§ **The problem**
Rewrite the records starting at the line that has "Task: Click the shaded price area under line" and stopping after the line that has "tap(238, 264)", with "Blacksmiths" replaced by "Carpenters" and nothing else changed.

Records from a pointing dataset
--- BEGIN ---
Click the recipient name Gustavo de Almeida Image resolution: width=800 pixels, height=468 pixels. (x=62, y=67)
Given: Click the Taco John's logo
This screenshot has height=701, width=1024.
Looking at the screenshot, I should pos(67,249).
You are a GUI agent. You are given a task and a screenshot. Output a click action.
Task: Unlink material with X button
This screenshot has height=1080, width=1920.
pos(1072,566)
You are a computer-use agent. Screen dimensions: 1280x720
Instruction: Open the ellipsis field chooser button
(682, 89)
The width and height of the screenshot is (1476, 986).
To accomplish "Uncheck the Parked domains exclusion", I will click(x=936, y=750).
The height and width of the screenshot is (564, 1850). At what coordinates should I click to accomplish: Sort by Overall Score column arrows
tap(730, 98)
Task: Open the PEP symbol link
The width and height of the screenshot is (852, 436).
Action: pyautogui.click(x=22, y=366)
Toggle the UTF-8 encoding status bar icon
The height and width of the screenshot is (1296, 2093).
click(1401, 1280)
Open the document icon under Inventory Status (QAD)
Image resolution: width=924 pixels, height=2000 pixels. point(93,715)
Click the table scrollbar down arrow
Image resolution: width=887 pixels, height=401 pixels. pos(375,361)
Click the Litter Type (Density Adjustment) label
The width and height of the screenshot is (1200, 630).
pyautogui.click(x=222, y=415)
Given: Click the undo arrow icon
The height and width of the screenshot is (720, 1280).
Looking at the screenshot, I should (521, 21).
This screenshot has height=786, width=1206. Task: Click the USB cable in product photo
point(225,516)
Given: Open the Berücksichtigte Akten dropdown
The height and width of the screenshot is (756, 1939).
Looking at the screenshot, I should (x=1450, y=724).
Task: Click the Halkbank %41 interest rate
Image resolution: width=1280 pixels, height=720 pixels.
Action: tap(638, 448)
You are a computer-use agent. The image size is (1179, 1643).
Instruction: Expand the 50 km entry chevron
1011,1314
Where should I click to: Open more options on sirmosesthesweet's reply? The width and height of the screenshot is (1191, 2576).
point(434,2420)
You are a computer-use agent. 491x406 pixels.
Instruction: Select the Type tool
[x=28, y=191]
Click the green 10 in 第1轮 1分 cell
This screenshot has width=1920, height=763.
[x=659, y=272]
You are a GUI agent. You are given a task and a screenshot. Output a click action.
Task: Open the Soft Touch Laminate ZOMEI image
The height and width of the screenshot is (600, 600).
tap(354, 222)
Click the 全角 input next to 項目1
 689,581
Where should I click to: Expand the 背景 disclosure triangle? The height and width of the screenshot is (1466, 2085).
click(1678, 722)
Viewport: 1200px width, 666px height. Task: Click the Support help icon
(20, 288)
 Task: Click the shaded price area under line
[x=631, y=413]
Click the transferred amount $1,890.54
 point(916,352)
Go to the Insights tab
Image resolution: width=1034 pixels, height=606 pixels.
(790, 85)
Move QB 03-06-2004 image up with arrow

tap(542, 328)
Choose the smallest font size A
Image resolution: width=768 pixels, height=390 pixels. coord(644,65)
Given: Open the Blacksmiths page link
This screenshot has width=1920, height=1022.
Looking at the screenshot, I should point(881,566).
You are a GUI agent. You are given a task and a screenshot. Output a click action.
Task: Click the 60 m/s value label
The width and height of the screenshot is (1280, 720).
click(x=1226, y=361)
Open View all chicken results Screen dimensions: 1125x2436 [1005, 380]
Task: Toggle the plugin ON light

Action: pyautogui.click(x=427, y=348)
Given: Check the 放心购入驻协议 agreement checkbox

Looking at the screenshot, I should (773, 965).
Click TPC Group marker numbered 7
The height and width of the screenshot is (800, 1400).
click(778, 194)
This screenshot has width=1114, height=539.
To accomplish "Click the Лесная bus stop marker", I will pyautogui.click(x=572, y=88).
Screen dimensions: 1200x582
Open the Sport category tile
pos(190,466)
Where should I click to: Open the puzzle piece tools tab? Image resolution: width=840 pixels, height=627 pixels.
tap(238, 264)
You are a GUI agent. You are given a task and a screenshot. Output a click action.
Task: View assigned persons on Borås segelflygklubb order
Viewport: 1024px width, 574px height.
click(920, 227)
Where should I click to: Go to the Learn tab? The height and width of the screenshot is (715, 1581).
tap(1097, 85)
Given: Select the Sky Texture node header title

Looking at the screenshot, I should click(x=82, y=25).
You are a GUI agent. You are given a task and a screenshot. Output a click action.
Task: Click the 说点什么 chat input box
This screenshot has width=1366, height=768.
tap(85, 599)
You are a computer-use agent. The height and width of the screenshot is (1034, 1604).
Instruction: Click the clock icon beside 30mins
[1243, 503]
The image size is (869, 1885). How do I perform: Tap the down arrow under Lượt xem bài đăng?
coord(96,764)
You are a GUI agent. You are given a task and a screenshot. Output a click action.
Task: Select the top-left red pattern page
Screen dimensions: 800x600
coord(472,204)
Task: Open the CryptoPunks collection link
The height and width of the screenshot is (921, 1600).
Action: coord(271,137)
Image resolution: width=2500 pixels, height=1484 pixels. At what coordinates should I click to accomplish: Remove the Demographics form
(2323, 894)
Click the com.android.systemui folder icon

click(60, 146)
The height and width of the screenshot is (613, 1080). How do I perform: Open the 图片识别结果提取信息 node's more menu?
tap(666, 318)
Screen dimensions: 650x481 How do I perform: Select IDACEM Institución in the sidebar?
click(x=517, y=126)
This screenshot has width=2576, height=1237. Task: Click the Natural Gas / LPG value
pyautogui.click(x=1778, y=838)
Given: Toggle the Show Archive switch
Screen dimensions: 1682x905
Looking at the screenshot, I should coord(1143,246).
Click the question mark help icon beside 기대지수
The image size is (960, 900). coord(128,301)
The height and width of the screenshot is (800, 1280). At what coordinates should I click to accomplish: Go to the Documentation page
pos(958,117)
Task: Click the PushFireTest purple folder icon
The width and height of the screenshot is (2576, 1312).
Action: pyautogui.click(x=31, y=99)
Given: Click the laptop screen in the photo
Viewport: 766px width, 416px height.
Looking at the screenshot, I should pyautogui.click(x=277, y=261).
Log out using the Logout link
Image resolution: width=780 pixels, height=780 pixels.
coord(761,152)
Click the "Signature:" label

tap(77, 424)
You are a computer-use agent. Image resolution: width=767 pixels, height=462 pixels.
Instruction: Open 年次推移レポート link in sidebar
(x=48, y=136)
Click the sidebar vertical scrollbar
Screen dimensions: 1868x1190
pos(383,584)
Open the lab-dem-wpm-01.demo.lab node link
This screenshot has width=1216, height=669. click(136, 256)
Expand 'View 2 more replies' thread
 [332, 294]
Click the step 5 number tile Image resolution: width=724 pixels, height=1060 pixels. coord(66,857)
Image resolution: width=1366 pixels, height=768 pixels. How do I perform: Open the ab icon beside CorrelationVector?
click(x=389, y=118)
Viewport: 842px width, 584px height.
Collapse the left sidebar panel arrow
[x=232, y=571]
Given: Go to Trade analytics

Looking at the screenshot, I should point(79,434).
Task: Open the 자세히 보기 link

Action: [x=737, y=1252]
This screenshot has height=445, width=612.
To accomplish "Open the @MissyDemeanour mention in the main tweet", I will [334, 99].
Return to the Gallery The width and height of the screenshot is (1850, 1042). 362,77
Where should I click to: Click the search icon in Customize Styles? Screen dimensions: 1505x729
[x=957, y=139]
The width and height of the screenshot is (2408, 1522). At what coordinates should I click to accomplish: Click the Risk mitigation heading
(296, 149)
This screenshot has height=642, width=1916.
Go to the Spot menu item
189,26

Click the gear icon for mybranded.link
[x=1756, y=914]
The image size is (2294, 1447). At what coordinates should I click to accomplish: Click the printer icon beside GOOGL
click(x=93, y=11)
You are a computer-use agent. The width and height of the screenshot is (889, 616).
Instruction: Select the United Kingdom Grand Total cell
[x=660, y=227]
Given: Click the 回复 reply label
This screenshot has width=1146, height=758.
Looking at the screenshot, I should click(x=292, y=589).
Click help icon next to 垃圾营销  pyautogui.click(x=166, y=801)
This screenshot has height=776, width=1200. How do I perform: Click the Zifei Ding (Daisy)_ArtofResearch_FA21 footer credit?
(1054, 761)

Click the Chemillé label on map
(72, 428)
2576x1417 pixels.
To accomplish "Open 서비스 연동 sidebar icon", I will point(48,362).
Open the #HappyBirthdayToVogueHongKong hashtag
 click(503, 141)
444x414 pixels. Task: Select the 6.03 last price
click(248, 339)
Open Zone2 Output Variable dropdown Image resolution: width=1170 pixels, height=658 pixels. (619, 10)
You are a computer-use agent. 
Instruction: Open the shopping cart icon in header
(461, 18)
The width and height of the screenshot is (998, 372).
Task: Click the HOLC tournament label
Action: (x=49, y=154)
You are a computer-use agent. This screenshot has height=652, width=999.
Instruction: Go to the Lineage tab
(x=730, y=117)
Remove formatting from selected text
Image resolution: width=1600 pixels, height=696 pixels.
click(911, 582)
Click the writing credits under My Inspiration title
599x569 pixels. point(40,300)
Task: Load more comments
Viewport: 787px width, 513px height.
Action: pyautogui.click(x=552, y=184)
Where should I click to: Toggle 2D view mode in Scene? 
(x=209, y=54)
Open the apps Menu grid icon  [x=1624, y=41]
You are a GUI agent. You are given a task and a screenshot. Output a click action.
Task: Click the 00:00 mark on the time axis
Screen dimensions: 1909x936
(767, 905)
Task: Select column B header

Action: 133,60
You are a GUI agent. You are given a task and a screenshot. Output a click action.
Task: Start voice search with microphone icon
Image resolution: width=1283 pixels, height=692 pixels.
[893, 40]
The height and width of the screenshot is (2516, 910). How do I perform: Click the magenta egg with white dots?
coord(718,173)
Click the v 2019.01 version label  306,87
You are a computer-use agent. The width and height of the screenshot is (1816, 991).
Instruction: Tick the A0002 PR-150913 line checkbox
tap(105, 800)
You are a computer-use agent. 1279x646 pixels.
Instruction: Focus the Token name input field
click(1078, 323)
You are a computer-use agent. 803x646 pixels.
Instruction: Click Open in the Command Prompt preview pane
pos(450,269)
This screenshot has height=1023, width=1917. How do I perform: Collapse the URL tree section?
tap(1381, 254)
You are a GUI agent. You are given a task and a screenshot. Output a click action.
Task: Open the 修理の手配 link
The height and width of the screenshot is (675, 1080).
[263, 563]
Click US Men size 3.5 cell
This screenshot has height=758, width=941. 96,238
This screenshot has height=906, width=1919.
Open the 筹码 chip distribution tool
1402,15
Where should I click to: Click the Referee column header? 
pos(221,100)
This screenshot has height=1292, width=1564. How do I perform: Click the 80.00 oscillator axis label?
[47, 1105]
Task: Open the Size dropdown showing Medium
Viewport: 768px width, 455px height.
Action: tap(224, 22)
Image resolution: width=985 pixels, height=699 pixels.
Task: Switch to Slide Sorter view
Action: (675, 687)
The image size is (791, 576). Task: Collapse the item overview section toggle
--- END ---
§ **The answer**
 Task: Click the shaded price area under line
[x=631, y=413]
Click the transferred amount $1,890.54
 point(916,352)
Go to the Insights tab
Image resolution: width=1034 pixels, height=606 pixels.
(790, 85)
Move QB 03-06-2004 image up with arrow

tap(542, 328)
Choose the smallest font size A
Image resolution: width=768 pixels, height=390 pixels. coord(644,65)
Given: Open the Carpenters page link
This screenshot has width=1920, height=1022.
Looking at the screenshot, I should point(881,566).
You are a GUI agent. You are given a task and a screenshot. Output a click action.
Task: Click the 60 m/s value label
The width and height of the screenshot is (1280, 720).
click(x=1226, y=361)
Open View all chicken results Screen dimensions: 1125x2436 [1005, 380]
Task: Toggle the plugin ON light

Action: pyautogui.click(x=427, y=348)
Given: Check the 放心购入驻协议 agreement checkbox

Looking at the screenshot, I should (773, 965).
Click TPC Group marker numbered 7
The height and width of the screenshot is (800, 1400).
click(778, 194)
This screenshot has width=1114, height=539.
To accomplish "Click the Лесная bus stop marker", I will pyautogui.click(x=572, y=88).
Screen dimensions: 1200x582
Open the Sport category tile
pos(190,466)
Where should I click to: Open the puzzle piece tools tab? Image resolution: width=840 pixels, height=627 pixels.
tap(238, 264)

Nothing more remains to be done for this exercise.